By Sawa Kurotani / Special to The Japan News“Just one?” The hostess smiles tentatively, with her hand clutching a stack of menus.
“Yes.” I reply simply, pretending not to notice the awkwardness with which she puts the extra menus back on the desk. Her finger hesitates over the table chart until she finally makes the decision. “Follow me, please.”
I walk behind her across the dining room, past many open tables. I already know what is about to happen — she stands by a tiny table in the cramped corner, and puts the menu down in front of the only chair that faces the blank wall. “Enjoy your dinner,” she flashes a quick smile and walks away.

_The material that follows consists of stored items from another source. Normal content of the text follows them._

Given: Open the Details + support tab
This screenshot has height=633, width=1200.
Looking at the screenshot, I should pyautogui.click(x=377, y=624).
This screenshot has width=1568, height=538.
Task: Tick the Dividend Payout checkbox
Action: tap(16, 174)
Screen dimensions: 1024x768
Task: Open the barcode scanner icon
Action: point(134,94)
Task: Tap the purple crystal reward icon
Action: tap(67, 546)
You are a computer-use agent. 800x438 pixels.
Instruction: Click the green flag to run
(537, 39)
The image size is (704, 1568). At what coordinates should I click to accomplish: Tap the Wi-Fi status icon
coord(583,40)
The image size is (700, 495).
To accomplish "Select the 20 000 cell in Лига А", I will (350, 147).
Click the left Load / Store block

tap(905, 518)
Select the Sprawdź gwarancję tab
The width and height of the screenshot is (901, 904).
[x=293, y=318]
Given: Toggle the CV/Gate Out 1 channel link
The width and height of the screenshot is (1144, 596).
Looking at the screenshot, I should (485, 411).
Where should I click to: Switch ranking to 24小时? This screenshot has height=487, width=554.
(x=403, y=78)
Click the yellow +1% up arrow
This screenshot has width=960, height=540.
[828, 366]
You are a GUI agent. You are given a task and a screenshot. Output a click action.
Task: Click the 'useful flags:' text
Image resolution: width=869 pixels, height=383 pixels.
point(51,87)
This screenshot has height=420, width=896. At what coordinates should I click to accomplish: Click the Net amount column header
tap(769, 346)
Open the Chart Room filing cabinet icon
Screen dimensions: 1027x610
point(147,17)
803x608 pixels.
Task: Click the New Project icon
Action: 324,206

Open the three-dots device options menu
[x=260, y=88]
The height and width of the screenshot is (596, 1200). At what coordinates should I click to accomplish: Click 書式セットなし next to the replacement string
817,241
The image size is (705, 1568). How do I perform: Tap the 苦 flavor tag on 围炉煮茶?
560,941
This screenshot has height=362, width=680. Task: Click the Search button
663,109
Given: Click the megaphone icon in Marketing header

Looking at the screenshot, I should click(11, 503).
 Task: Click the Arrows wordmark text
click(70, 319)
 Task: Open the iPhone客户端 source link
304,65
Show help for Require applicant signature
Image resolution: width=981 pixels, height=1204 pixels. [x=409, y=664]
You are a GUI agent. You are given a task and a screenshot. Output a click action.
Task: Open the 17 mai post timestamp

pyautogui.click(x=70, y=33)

When I became single in my 40s, I was determined to not let my single status keep me from doing things I enjoyed. Uncomfortable experiences like the one I just described did not deter me. Purely out of stubbornness, I ventured out solo, sat at the worst table in the house over and over again, and endured poor service by the wait staff who often “forgot” about me.
Around the same time, “ohitorisama” was becoming a common phrase in the Japanese media, following the 2007 publication of a book using the term in its title by feminist scholar Chizuko Ueno. The book is centered on social and personal challenges related to the rapid increase in the number of adults who spend later years of their lives as a single person.
Ohitorisama is a very polite form of hitori or “one person,” often used in the service industry to refer to a solo customer. Overt respect thinly disguises its highly ambivalent connotation of social isolation, singlehood, and lonesomeness on one hand, and a cold calculation of service-oriented businesses that a single person takes just as much work to take care of yet brings less revenue for the establishment.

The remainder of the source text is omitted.